On March 3rd, 2014, the then president of Nigeria, Dr Goodluck Jonathan, appointed a former Chief Justice of Nigeria, retired Justice Idris Legbo Kutigi, as chairman of the National Conference convoked by him.
Although the work of a judge is tough, Justice Kutigi who was saddled with the responsibility of organising the national conference was handed one of his toughest jobs by Jonathan.
Managing 492 Nigerians coming from different professional, ethnic, religion and political backgrounds proved not to be an enviable job in an emotionally charged atmosphere like Nigeria.

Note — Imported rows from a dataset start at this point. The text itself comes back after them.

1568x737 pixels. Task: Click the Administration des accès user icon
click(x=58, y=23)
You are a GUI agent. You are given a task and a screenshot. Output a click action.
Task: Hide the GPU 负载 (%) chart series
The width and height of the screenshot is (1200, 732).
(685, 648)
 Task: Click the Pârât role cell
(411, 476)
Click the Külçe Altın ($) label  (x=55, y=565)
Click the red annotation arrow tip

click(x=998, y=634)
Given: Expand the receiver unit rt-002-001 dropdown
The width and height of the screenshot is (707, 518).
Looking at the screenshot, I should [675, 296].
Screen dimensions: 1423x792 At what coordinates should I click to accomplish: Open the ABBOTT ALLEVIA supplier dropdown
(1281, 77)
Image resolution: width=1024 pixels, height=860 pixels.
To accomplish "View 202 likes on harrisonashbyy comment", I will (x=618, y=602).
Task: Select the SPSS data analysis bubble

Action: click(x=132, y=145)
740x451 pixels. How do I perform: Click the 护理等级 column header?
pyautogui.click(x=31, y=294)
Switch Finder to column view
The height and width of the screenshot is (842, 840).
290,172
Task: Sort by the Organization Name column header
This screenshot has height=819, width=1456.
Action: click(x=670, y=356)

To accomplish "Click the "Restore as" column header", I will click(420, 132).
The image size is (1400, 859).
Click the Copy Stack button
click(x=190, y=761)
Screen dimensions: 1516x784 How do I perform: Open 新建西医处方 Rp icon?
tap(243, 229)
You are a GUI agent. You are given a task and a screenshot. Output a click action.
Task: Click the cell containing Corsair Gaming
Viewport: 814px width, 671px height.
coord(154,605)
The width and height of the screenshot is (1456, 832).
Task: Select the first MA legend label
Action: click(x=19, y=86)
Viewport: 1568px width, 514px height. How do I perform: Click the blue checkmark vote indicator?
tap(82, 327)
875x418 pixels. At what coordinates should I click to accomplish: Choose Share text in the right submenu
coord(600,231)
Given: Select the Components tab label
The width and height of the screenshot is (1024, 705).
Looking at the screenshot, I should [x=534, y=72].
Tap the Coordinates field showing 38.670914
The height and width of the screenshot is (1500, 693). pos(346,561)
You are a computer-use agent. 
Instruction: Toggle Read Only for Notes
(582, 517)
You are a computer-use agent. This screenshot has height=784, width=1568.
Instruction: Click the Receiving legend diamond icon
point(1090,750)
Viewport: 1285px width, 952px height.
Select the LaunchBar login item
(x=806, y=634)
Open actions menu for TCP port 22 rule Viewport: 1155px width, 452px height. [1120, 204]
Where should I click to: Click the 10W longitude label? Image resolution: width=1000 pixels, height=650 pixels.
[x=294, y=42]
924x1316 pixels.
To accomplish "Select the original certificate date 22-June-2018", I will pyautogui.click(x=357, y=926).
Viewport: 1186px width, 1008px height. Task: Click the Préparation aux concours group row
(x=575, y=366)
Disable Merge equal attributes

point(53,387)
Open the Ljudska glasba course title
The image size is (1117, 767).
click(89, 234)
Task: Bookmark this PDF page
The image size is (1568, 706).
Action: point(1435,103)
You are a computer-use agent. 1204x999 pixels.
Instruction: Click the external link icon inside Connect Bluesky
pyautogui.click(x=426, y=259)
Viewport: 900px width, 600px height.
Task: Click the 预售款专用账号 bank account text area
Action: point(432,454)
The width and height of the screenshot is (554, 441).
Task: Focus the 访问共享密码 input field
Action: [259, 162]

As a jurist who rose to become the Chief Justice of Nigeria, Justice Kutigi had over the years acquired one of the greatest skills every jurist needed to succeed: patience. Though, not one of the nation’s jurists gifted with patience, Justice Kutigi nevertheless demonstrated a high degree of patience to control the delegates. His ability to manage lawyers came handy in the national assignment.
A bold judge, Justice Kutigi would not hesitate to dissent even when all other members of the panel disagreed with him. That was another quality which the retired jurist found useful while presiding as the chairman of the National Conference.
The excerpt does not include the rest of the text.